PROBLEM TO WORK ON: Quote all lines below exactly. Images stay out.

** Opening THE INPUT block **

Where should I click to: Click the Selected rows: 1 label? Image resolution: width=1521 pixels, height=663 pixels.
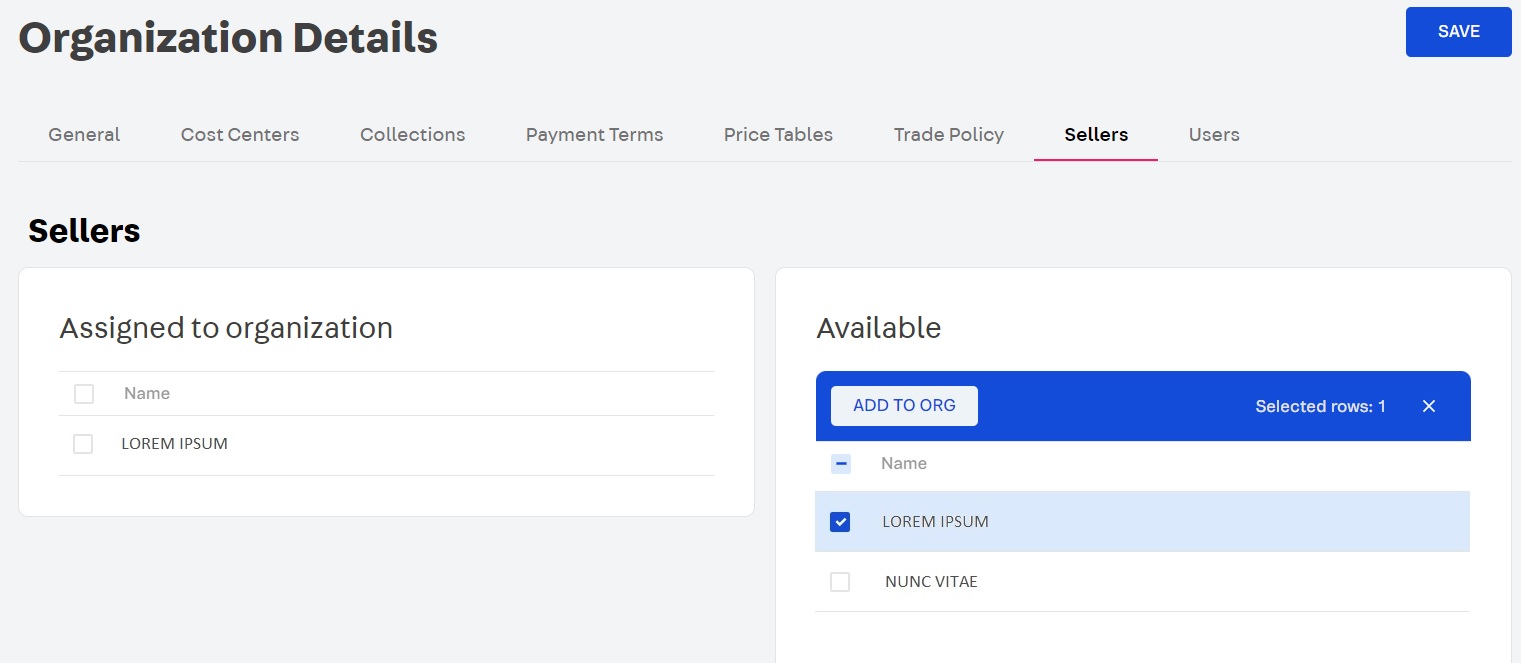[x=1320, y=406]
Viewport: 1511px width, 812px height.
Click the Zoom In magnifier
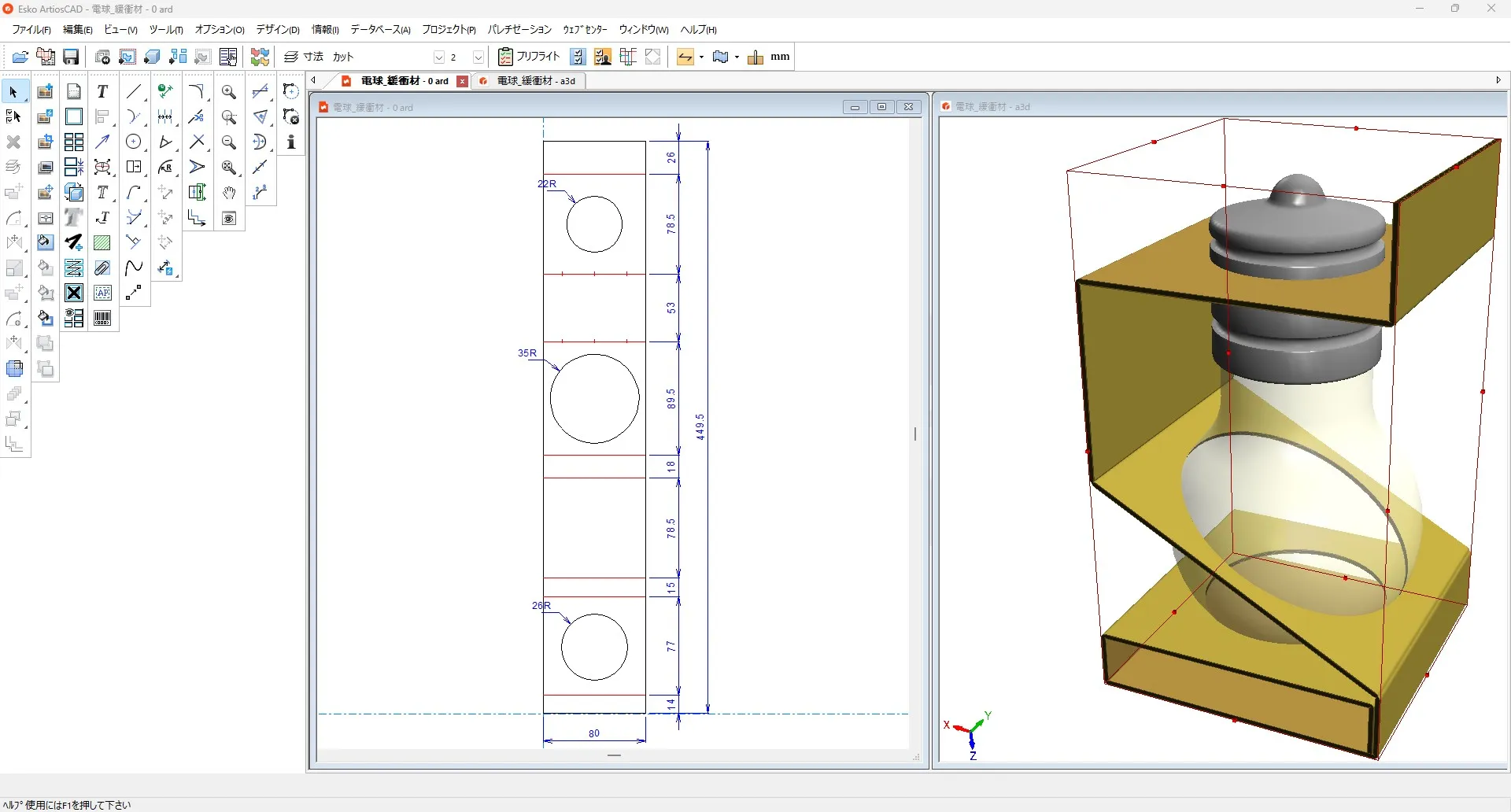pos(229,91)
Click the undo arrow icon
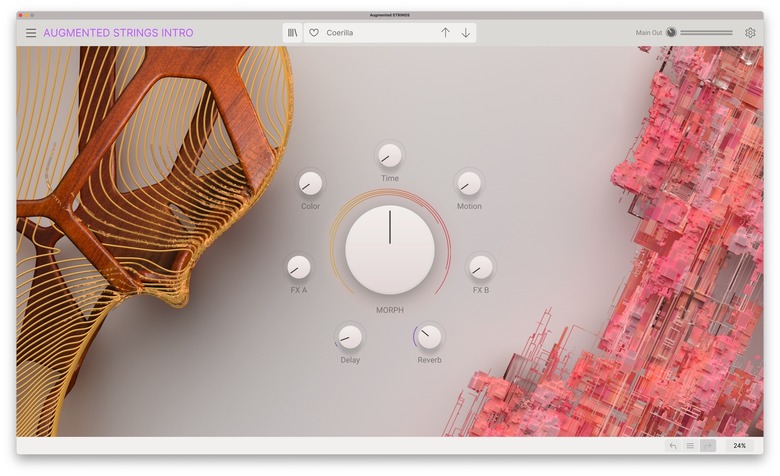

** Closing THE INPUT block **

SOLUTION FOR THIS EXERCISE:
Where should I click to: Click the Selected rows: 1 label? Image resolution: width=1521 pixels, height=663 pixels.
[x=1320, y=406]
Viewport: 1511px width, 812px height.
Click the Zoom In magnifier
pos(229,91)
Click the undo arrow icon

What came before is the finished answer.